The kinds of things people did that day were the kind they do in a market panic or just after war has been declared. …”
From Waste Heritage by Irene Baird (first published in 1939, this edition Univ of Ottawa Press 2007. Edited by Colin Hill)
Remarking
I note in Beckett’s Letters (Cambridge Univ Press) a remark by one Michael Roberts, an editor of poetry anthologies and an English writer, in a critique of Beckett’s Echo’s Bones sent to George Reavey
“Who is, or will be, his audience?” and later ” … what is the advantage of reading him?”
The answer, I can confirm, continues to have its own lengthy echo.
I am currently rereading Irene Baird’s 1939 BC novel Waste Heritage and marvelling at it all over again.
Such a resonant book that depicts ordinary people within its vibrant prose. I love how its specifics resonate with several places in the world during the past month. The universality of the ordinary, more writers should invest in it and cross pollinate that ordinary into more extraordinary or unusual literary forms. Baird is quite conservative in her style and form — a deliberate aesthetic choice I suspect at that time given everything else that was happening in literature — however now we need to be excited by what the novel can become rather than what we expect or already know of it.

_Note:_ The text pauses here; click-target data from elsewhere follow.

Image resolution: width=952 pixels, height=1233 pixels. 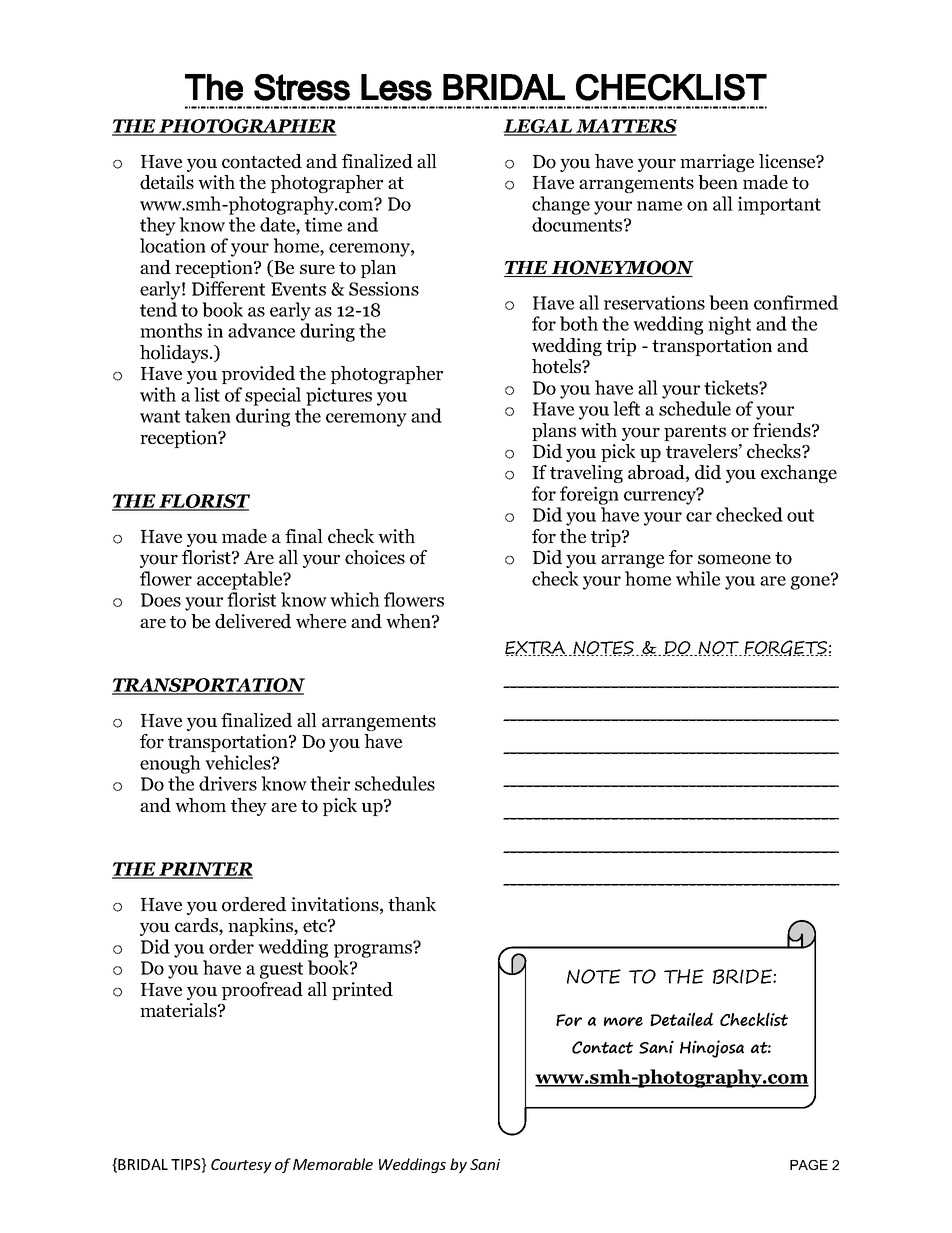 What do you see at coordinates (743, 976) in the page?
I see `BRIDE` at bounding box center [743, 976].
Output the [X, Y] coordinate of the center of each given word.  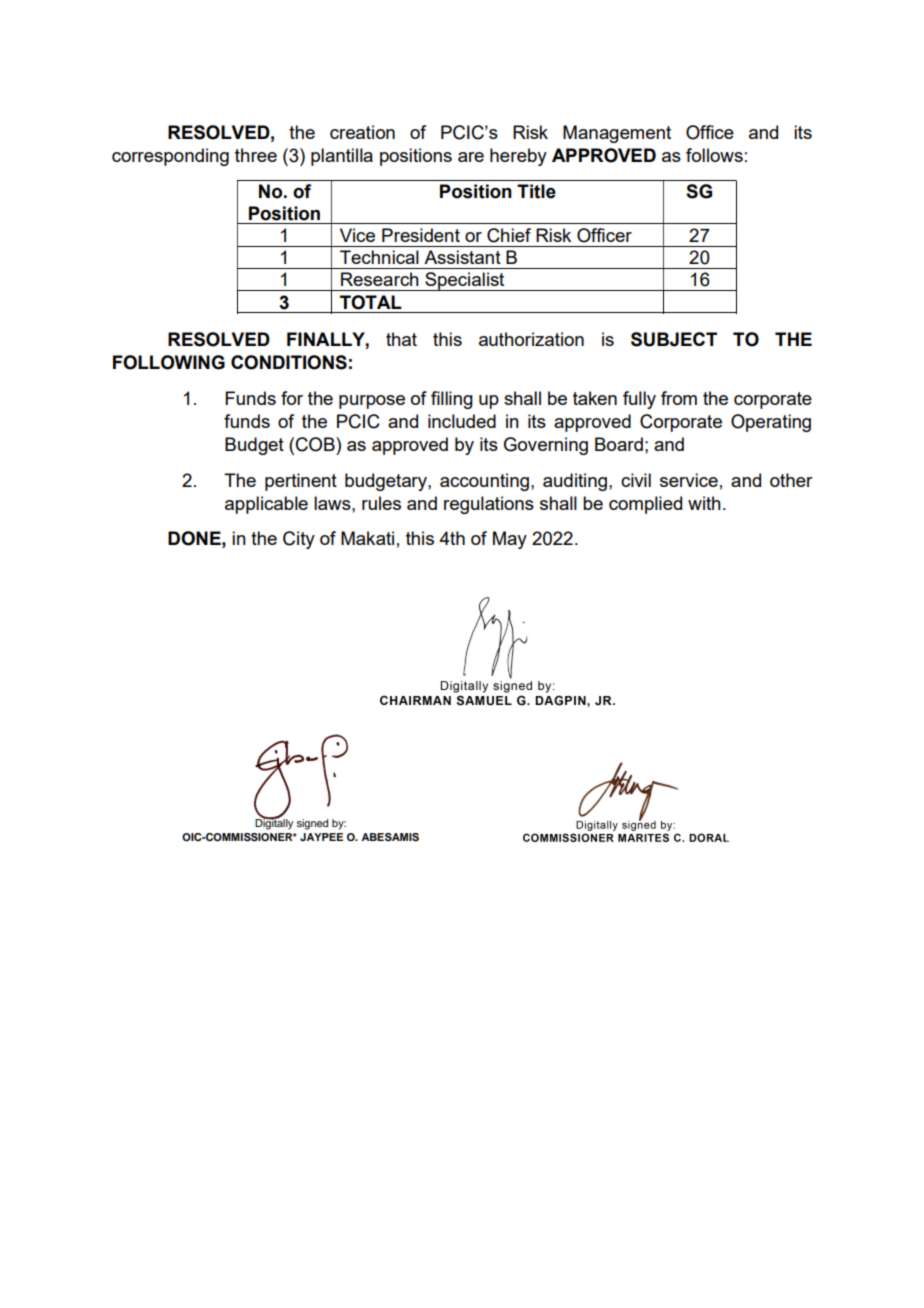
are [471, 157]
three [256, 155]
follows [714, 155]
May [510, 540]
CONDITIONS [289, 362]
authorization [531, 339]
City [299, 540]
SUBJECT [674, 339]
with [704, 503]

Video gamers describe LAG when they’re playing and there’s a delay to some extent, literature too lags.
Three calls
After a strange and discombobulating day it was a beautiful evening. I went out for a short lap and called to a neighbour on spec. I was offered the lend of a book called Bataille’s Peak, which I gladly accepted and we traded news.
The grey and relentless day gave way to a peaceful night and right now there’s a bird streaking about out there with three long calls. Enough, enough, enough, he or she seems to say.
That sort of a day, widely felt I don’t doubt.